Though this question doesn't have mathematical origins, it boils down to geometry. I'm a high school student so forgive me if the answer is obvious, I will likely have overlooked it.
I am building a robot which is controlled like a tank, with one set of wheels on each side being controlled by a driver, allowing me to power each side of the robot individually, causing the motion of the robot when rotating to essentially be an arc. The sensors retrieve enough data to know the orientation of the robot, its position and the position of the destination. The algorithm itself is part of the robot's course correction, and must bring the robot to the destination, leaving it facing north.
To reduce the sharpness of the turns as much as possible whilst maintaining simplicity, I've decided to to model the path of the robot as two arcs of equal radius. I want to know the position or bearing of the robot when it has to change arcs in terms of the data available to me. I know each set of data has one unique solution, and I've already tried my hand at writing an equation which is as follows: $$ 2wsin(\theta)−2hcos(\theta)=hcos(\phi)+h−wsin(\phi) $$ with $h$ being the vertical distance between the points, $w$ being the horizontal displacement and $\phi$ being the initial bearing of the robot.

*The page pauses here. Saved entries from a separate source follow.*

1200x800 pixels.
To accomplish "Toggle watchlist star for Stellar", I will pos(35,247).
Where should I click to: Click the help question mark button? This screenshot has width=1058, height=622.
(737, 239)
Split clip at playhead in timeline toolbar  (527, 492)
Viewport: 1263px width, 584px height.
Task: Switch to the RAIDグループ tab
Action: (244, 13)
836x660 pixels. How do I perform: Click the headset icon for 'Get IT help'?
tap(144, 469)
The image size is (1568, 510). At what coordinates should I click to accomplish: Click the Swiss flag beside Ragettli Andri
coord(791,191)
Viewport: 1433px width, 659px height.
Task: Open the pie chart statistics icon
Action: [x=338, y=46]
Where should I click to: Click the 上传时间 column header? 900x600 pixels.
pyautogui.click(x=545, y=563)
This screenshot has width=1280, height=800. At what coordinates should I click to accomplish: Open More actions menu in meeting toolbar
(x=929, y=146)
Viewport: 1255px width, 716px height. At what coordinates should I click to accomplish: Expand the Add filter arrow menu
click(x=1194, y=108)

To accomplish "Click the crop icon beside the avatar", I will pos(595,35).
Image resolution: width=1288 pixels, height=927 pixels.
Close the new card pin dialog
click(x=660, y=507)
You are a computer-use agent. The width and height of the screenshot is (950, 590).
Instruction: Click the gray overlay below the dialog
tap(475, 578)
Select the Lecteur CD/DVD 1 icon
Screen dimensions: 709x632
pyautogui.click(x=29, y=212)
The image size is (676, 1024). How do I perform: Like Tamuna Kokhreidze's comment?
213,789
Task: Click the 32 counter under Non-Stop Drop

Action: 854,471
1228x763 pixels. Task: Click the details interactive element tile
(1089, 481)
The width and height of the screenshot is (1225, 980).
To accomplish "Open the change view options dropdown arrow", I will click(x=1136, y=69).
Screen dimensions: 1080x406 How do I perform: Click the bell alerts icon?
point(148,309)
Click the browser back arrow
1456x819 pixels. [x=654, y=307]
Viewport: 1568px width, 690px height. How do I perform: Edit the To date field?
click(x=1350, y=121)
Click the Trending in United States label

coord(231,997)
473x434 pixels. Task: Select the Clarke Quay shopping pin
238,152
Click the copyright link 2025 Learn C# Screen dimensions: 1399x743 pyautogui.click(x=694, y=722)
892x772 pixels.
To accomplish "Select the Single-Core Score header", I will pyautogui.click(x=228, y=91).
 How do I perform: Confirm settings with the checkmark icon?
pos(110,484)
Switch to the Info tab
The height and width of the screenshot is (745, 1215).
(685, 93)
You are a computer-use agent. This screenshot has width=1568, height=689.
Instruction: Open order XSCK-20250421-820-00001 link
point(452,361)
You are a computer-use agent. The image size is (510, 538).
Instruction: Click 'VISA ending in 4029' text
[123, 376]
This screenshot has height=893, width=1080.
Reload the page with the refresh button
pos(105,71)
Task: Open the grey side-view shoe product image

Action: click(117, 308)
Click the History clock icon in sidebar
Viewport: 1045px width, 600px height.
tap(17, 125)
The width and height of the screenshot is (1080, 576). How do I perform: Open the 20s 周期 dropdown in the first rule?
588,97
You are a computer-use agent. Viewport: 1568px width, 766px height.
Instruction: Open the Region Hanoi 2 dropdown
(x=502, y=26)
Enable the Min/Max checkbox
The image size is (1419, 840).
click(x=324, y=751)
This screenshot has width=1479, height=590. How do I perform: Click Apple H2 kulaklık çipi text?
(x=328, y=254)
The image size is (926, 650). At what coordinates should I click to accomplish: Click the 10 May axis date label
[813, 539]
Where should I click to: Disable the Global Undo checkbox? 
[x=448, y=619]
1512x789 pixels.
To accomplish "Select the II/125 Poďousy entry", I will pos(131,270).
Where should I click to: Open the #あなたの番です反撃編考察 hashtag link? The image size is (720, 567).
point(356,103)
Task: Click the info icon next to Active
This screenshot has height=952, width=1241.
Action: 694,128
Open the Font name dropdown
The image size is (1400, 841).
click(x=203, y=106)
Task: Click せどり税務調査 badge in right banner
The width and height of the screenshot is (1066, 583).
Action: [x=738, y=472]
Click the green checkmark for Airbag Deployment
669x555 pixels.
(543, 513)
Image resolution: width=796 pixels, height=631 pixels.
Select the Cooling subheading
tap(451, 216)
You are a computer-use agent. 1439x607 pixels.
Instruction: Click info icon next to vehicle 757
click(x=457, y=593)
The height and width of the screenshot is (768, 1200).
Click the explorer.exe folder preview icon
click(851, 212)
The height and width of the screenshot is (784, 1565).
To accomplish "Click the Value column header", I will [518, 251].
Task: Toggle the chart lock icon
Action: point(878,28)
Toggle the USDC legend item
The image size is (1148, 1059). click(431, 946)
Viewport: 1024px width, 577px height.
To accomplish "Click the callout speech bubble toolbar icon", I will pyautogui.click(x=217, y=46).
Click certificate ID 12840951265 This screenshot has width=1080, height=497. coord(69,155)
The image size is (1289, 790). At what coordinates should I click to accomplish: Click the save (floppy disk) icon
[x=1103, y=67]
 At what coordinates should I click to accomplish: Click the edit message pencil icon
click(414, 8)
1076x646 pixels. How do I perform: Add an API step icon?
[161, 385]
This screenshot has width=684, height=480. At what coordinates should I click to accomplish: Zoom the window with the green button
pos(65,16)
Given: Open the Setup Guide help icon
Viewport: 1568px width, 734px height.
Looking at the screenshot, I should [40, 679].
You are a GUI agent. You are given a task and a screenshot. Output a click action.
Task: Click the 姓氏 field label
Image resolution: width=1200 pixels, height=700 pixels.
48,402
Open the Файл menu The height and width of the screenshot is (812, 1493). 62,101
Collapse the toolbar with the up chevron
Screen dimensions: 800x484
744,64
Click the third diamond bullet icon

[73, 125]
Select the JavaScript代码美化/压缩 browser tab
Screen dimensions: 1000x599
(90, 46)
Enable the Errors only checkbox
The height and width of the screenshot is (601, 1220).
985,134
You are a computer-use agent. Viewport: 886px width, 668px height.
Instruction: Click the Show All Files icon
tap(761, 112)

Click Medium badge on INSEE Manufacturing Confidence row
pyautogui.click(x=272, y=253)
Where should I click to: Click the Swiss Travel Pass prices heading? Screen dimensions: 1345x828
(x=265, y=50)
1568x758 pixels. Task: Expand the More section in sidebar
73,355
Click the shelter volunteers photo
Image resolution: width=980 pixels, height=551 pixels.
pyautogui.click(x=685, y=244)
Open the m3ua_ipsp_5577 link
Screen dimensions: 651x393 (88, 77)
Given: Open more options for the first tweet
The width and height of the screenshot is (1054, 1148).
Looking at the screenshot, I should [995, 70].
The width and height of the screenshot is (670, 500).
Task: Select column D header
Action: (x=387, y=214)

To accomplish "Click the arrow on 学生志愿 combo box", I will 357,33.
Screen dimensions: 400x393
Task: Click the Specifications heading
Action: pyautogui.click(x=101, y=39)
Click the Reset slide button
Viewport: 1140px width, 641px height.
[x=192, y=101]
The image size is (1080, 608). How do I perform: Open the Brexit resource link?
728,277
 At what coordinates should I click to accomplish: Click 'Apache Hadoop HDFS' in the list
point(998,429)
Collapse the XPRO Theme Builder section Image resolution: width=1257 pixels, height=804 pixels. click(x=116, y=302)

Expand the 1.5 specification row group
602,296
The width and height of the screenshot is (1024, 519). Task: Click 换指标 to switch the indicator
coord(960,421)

Below is a diagram of the problem
However, I don't know how to solve this equation and I don't know if any simplifications exist. Bear in mind that this is a narrow-face part of a course correction algorithm, so values of $w$ and $\phi$ will be small, and efficiency is just as, if not more, important than accuracy, so heuristics are more than welcome, as are modifications to the model. I'm treating the solution like a formula at the moment but it's an algorithm, so the problem is extremely flexible.
Thanks for your help.